I’m no expert on statistics, but from what I recall, statistical significance is purely determined by the values in the data set and does not take into account the accuracy or uncertainty of the individual measurements or in this case, the individual estimates. I’ve worked with temperature analyses and QA/QC for over 40 years now and I would subjectively estimate that monthly and annual estimates of global surface temperature anomalies (GSTA) are probably not accurate to more than about plus or minus 0.3C to 0.5C at best since 1979 and possibly worse. Prior to the satellite/ocean buoy era the GSTA estimates are probably much less accurate and may not be much better than guesstimates prior to around 1900.

Robber
December 5, 2016 12:56 pm

Showing all this data to three significant figures is misleading without also showing error bars. It would be better to report that the earth’s average temperature over the period 1950-80 was 14 degrees C according to NOAA. Today the average temperature is about 15 degrees C. Problem anyone?

December 5, 2016 1:24 pm

Showing all this data to three significant figures is misleading without also showing error bars.

I am reporting what they say. If you have an issue with how they report things, please take it up with them. However I find your comment rather ironic since my post was about how inaccurate the yearly averages are.

Bindidon
December 5, 2016 12:58 pm

Forrest Gardener on December 5, 2016 at 7:16 am
Where do these two graphs fit in?
In fact they hardly could: simply because Werner Brozek’s intention is not to show us how satellite readings react to an ENSO transition.
What he intends is to check wether or not 2016 will bypass 2015. And that does not depend on how steep satellite readings are able to drop up or down, but on the comparison between their means for the two years.
The actual 2016/2015 mean comparison for the period January-October:
– UAH: 0.54 / 0.26 °C
– RSS: 0.53 / 0.26 °C
– GISS: 0.60 / 0.40 °C
– NOAA: 0.53 / 0.44 °C
– HadCRUT4: 0.52 / 0.43 °C
It is somewhat unlikely to see the 2015 horse ending this year in front.

December 5, 2016 1:17 pm

The actual 2016/2015 mean comparison for the period January-October:
– UAH: 0.54 / 0.26 °C
– RSS: 0.53 / 0.26 °C

The satellites have to be compared to 1998.

December 8, 2016 1:23 pm

I think you’re probably right, but keep in mind it got really hot toward the end of 2015.

December 8, 2016 8:33 pm

I think you’re probably right, but keep in mind it got really hot toward the end of 2015.

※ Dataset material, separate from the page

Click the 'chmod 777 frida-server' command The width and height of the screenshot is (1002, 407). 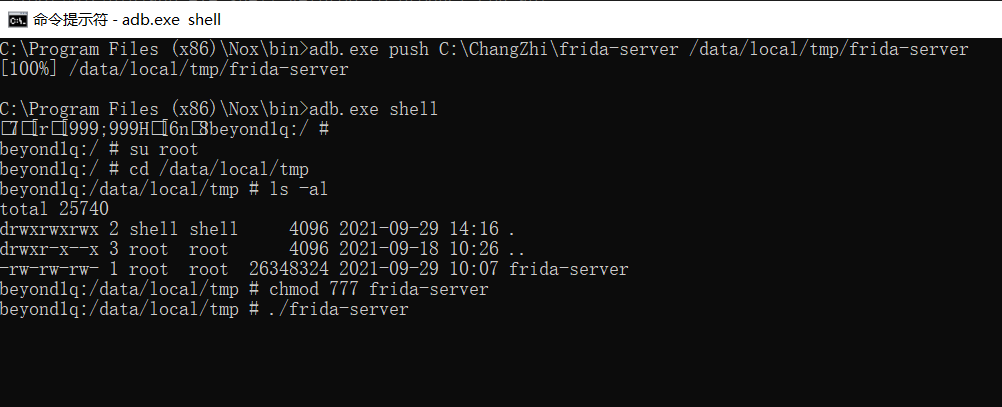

True. While November and December of 2015 was warmer than November and December of 1998, 1998 as a whole was the warmest year and 2015 only the third warmest on both data sets.

Dr No
December 5, 2016 12:59 pm

I will remember your subjective estimates if and when temperatures show any sign of cooling.

Leonard Weinstein
December 5, 2016 1:11 pm

A record low or high temperature for 1 to 2 years is weather variation, not climate variation. The emphasis that both side seem to be making about this short term effect is nonsense. If in 4 to 5 more years (still a limited period to show true trends) the averaged trend continues, but at at a slope of <1C per century, the only conclusion is that the models are clearly wrong (as is already obvious). A temporary peak, caused by El Nino, on a local slightly high plateau being touted as a meaningful is no more meaningful than a large volcano causing a temporary dip.

December 6, 2016 12:25 pm

After reading the article and all the comments I am even more proud to consider myself a skeptic/denier.